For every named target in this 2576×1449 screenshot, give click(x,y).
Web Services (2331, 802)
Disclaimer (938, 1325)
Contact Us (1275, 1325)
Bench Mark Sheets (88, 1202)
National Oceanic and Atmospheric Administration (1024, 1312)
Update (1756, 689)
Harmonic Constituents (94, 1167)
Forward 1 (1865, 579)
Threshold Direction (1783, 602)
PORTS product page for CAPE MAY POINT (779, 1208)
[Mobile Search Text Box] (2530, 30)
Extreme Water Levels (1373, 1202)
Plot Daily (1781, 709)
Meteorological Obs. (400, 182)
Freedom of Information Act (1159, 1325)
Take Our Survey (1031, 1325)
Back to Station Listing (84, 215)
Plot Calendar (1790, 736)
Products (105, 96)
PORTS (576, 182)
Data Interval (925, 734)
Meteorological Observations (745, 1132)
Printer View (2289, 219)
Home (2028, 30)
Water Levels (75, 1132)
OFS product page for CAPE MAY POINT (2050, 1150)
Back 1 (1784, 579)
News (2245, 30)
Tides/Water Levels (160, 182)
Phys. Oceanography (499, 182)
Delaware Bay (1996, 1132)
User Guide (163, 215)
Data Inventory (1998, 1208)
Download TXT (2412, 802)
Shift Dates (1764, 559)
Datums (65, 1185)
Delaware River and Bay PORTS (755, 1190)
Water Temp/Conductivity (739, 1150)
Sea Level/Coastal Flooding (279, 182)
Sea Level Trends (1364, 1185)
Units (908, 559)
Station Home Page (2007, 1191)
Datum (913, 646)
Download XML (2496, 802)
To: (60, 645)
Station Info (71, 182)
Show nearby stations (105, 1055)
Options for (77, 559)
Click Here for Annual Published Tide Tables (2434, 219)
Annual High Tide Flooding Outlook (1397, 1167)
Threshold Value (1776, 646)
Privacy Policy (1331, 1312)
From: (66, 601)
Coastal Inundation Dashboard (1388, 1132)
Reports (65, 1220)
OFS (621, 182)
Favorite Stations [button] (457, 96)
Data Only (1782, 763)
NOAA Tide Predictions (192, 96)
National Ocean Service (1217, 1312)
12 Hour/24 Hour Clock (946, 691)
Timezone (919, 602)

===

REQUIREMENT: Exactly the lines from the one containing "Threshold Direction (1783, 602)" to the final line of the data, both included, should be printed, and nothing more.

REPLY:
Threshold Direction (1783, 602)
PORTS product page for CAPE MAY POINT (779, 1208)
[Mobile Search Text Box] (2530, 30)
Extreme Water Levels (1373, 1202)
Plot Daily (1781, 709)
Meteorological Obs. (400, 182)
Freedom of Information Act (1159, 1325)
Take Our Survey (1031, 1325)
Back to Station Listing (84, 215)
Plot Calendar (1790, 736)
Products (105, 96)
PORTS (576, 182)
Data Interval (925, 734)
Meteorological Observations (745, 1132)
Printer View (2289, 219)
Home (2028, 30)
Water Levels (75, 1132)
OFS product page for CAPE MAY POINT (2050, 1150)
Back 1 (1784, 579)
News (2245, 30)
Tides/Water Levels (160, 182)
Phys. Oceanography (499, 182)
Delaware Bay (1996, 1132)
User Guide (163, 215)
Data Inventory (1998, 1208)
Download TXT (2412, 802)
Shift Dates (1764, 559)
Datums (65, 1185)
Delaware River and Bay PORTS (755, 1190)
Water Temp/Conductivity (739, 1150)
Sea Level/Coastal Flooding (279, 182)
Sea Level Trends (1364, 1185)
Units (908, 559)
Station Home Page (2007, 1191)
Datum (913, 646)
Download XML (2496, 802)
To: (60, 645)
Station Info (71, 182)
Show nearby stations (105, 1055)
Options for (77, 559)
Click Here for Annual Published Tide Tables (2434, 219)
Annual High Tide Flooding Outlook (1397, 1167)
Threshold Value (1776, 646)
Privacy Policy (1331, 1312)
From: (66, 601)
Coastal Inundation Dashboard (1388, 1132)
Reports (65, 1220)
OFS (621, 182)
Favorite Stations [button] (457, 96)
Data Only (1782, 763)
NOAA Tide Predictions (192, 96)
National Ocean Service (1217, 1312)
12 Hour/24 Hour Clock (946, 691)
Timezone (919, 602)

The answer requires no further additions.